§ **DOCUMENT PASSAGE**:
1. Goals of this assignment
1. Tools for Completing This Assignment
2. Specifications
1. Accepting a File for Spell Checking
2. Deciding How to Fix Misspelled Words
3. Recommending Replacements
4. Class Design
5. Testing
3. Submission
5. Appendix

# Goals of this assignment

You’re going to build a simple spell checker program in this assignment. The spell checker will:

1. Identify misspelled words in a file by checking words against a provided dictionary.
2. Prompt the user with a number of ways to fix the misspelled word.
3. Write a new file with the corrected text.

## Tools for Completing This Assignment

• File I/O
• Loops & Iteration
• Getting User Input from a Scanner
• String Formatting
• Finding the top N elements from an ArrayList for small N
• Git
• Unit Testing

### Collaboration Policy

You must collaborate with one other student on this assignment. You may write code with this one other student, and you may view each other’s code. You cannot write or read code with other students.

§ **WHAT YOU ARE ASKED TO DO**: Could you give the spell checker assignment again from "## Tools for" to "with other students.", updated so that "BufferedReader" replaces "Scanner"?

§ **SUPPLIED DATA**:
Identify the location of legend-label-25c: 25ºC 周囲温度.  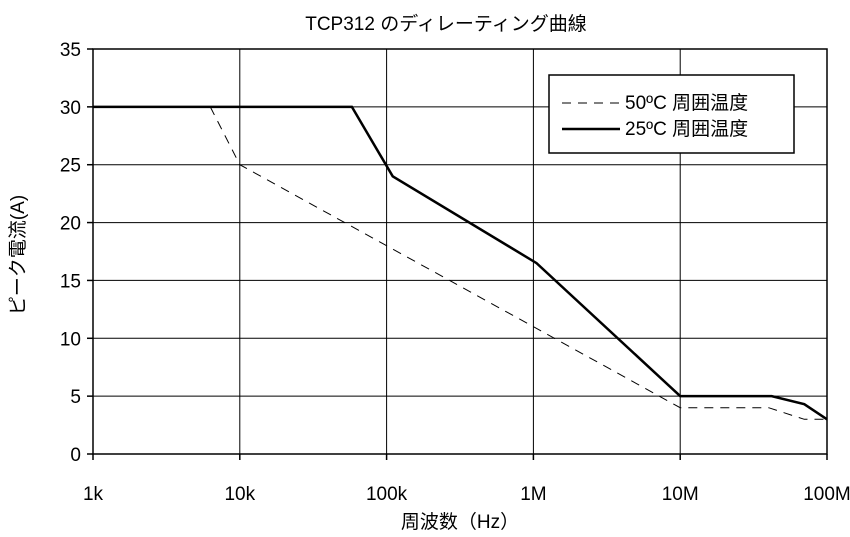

§ **ANSWER TO THE PROBLEM**:
## Tools for Completing This Assignment

• File I/O
• Loops & Iteration
• Getting User Input from a BufferedReader
• String Formatting
• Finding the top N elements from an ArrayList for small N
• Git
• Unit Testing

### Collaboration Policy

You must collaborate with one other student on this assignment. You may write code with this one other student, and you may view each other’s code. You cannot write or read code with other students.